**Data extracts:**
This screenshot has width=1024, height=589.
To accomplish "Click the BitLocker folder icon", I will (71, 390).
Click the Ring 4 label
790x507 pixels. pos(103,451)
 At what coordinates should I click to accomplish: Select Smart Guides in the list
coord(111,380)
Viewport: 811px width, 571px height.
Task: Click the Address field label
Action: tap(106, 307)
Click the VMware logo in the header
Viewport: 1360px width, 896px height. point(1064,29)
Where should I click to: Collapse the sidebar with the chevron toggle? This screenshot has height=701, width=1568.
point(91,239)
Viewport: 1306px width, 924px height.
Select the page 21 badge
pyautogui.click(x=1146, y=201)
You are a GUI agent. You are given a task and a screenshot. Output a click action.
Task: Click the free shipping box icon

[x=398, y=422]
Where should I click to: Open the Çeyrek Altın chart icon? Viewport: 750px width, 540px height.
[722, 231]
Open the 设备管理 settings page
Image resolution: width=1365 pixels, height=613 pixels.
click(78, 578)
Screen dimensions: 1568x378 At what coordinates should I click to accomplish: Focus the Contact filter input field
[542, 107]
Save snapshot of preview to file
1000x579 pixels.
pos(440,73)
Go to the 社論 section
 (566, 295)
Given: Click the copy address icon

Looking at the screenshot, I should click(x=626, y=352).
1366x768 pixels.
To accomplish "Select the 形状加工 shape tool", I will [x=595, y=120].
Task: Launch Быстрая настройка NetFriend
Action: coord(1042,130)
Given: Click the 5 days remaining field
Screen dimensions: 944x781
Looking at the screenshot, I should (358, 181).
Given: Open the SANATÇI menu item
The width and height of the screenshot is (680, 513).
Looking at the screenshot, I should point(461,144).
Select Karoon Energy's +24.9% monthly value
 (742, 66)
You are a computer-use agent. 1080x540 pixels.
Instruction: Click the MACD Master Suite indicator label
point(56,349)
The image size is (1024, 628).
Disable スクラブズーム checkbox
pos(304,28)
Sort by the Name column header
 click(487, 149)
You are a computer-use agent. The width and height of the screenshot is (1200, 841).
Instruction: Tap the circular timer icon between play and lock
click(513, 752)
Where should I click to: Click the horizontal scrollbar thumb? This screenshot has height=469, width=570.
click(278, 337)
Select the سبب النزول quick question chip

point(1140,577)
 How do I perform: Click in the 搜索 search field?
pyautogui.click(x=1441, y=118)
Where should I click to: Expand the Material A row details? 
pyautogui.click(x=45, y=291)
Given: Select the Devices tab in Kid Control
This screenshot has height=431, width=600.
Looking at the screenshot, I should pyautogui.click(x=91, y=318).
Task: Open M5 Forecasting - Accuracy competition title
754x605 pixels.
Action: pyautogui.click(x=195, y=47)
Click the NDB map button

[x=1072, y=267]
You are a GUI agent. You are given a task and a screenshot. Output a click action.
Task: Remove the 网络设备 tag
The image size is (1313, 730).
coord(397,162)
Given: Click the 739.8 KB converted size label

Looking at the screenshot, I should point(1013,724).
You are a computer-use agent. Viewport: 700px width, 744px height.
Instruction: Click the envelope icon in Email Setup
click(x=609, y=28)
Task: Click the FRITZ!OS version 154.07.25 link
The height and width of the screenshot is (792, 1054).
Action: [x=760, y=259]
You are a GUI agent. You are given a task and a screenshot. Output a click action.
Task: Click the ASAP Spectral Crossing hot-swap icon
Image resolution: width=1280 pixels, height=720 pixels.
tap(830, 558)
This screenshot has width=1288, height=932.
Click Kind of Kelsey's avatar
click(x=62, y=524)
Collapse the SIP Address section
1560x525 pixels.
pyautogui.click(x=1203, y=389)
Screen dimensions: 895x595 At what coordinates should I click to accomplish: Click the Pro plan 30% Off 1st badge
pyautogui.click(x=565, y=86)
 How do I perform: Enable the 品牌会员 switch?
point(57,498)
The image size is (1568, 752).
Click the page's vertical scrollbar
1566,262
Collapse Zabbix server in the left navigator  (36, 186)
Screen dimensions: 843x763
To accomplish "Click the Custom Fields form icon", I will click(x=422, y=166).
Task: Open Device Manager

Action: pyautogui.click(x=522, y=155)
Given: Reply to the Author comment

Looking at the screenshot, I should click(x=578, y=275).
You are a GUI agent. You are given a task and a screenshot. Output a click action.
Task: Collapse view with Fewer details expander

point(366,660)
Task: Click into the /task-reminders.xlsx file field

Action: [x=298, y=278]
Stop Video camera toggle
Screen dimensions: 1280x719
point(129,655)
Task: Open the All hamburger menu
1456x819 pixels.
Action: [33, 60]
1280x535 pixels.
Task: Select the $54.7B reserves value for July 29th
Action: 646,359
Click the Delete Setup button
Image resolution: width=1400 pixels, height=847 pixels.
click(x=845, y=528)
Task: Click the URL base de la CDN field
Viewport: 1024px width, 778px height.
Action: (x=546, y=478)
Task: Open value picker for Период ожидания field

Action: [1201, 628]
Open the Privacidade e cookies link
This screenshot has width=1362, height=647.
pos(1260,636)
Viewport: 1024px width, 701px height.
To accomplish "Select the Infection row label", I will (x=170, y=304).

**Required work:**
Write the material out once more, keeping each line exact.

**Solution:**
This screenshot has width=1024, height=589.
To accomplish "Click the BitLocker folder icon", I will (71, 390).
Click the Ring 4 label
790x507 pixels. pos(103,451)
 At what coordinates should I click to accomplish: Select Smart Guides in the list
coord(111,380)
Viewport: 811px width, 571px height.
Task: Click the Address field label
Action: tap(106, 307)
Click the VMware logo in the header
Viewport: 1360px width, 896px height. point(1064,29)
Where should I click to: Collapse the sidebar with the chevron toggle? This screenshot has height=701, width=1568.
point(91,239)
Viewport: 1306px width, 924px height.
Select the page 21 badge
pyautogui.click(x=1146, y=201)
You are a GUI agent. You are given a task and a screenshot. Output a click action.
Task: Click the free shipping box icon

[x=398, y=422]
Where should I click to: Open the Çeyrek Altın chart icon? Viewport: 750px width, 540px height.
[722, 231]
Open the 设备管理 settings page
Image resolution: width=1365 pixels, height=613 pixels.
click(78, 578)
Screen dimensions: 1568x378 At what coordinates should I click to accomplish: Focus the Contact filter input field
[542, 107]
Save snapshot of preview to file
1000x579 pixels.
pos(440,73)
Go to the 社論 section
 (566, 295)
Given: Click the copy address icon

Looking at the screenshot, I should click(x=626, y=352).
1366x768 pixels.
To accomplish "Select the 形状加工 shape tool", I will [x=595, y=120].
Task: Launch Быстрая настройка NetFriend
Action: coord(1042,130)
Given: Click the 5 days remaining field
Screen dimensions: 944x781
Looking at the screenshot, I should (358, 181).
Given: Open the SANATÇI menu item
The width and height of the screenshot is (680, 513).
Looking at the screenshot, I should point(461,144).
Select Karoon Energy's +24.9% monthly value
 (742, 66)
You are a computer-use agent. 1080x540 pixels.
Instruction: Click the MACD Master Suite indicator label
point(56,349)
The image size is (1024, 628).
Disable スクラブズーム checkbox
pos(304,28)
Sort by the Name column header
 click(487, 149)
You are a computer-use agent. The width and height of the screenshot is (1200, 841).
Instruction: Tap the circular timer icon between play and lock
click(513, 752)
Where should I click to: Click the horizontal scrollbar thumb? This screenshot has height=469, width=570.
click(278, 337)
Select the سبب النزول quick question chip

point(1140,577)
 How do I perform: Click in the 搜索 search field?
pyautogui.click(x=1441, y=118)
Where should I click to: Expand the Material A row details? 
pyautogui.click(x=45, y=291)
Given: Select the Devices tab in Kid Control
This screenshot has height=431, width=600.
Looking at the screenshot, I should pyautogui.click(x=91, y=318).
Task: Open M5 Forecasting - Accuracy competition title
754x605 pixels.
Action: pyautogui.click(x=195, y=47)
Click the NDB map button

[x=1072, y=267]
You are a GUI agent. You are given a task and a screenshot. Output a click action.
Task: Remove the 网络设备 tag
The image size is (1313, 730).
coord(397,162)
Given: Click the 739.8 KB converted size label

Looking at the screenshot, I should point(1013,724).
You are a computer-use agent. Viewport: 700px width, 744px height.
Instruction: Click the envelope icon in Email Setup
click(x=609, y=28)
Task: Click the FRITZ!OS version 154.07.25 link
The height and width of the screenshot is (792, 1054).
Action: [x=760, y=259]
You are a GUI agent. You are given a task and a screenshot. Output a click action.
Task: Click the ASAP Spectral Crossing hot-swap icon
Image resolution: width=1280 pixels, height=720 pixels.
tap(830, 558)
This screenshot has width=1288, height=932.
Click Kind of Kelsey's avatar
click(x=62, y=524)
Collapse the SIP Address section
1560x525 pixels.
pyautogui.click(x=1203, y=389)
Screen dimensions: 895x595 At what coordinates should I click to accomplish: Click the Pro plan 30% Off 1st badge
pyautogui.click(x=565, y=86)
 How do I perform: Enable the 品牌会员 switch?
point(57,498)
The image size is (1568, 752).
Click the page's vertical scrollbar
1566,262
Collapse Zabbix server in the left navigator  (36, 186)
Screen dimensions: 843x763
To accomplish "Click the Custom Fields form icon", I will click(x=422, y=166).
Task: Open Device Manager

Action: pyautogui.click(x=522, y=155)
Given: Reply to the Author comment

Looking at the screenshot, I should click(x=578, y=275).
You are a GUI agent. You are given a task and a screenshot. Output a click action.
Task: Collapse view with Fewer details expander

point(366,660)
Task: Click into the /task-reminders.xlsx file field

Action: [x=298, y=278]
Stop Video camera toggle
Screen dimensions: 1280x719
point(129,655)
Task: Open the All hamburger menu
1456x819 pixels.
Action: [33, 60]
1280x535 pixels.
Task: Select the $54.7B reserves value for July 29th
Action: 646,359
Click the Delete Setup button
Image resolution: width=1400 pixels, height=847 pixels.
click(x=845, y=528)
Task: Click the URL base de la CDN field
Viewport: 1024px width, 778px height.
Action: (x=546, y=478)
Task: Open value picker for Период ожидания field

Action: [1201, 628]
Open the Privacidade e cookies link
This screenshot has width=1362, height=647.
pos(1260,636)
Viewport: 1024px width, 701px height.
To accomplish "Select the Infection row label", I will (x=170, y=304).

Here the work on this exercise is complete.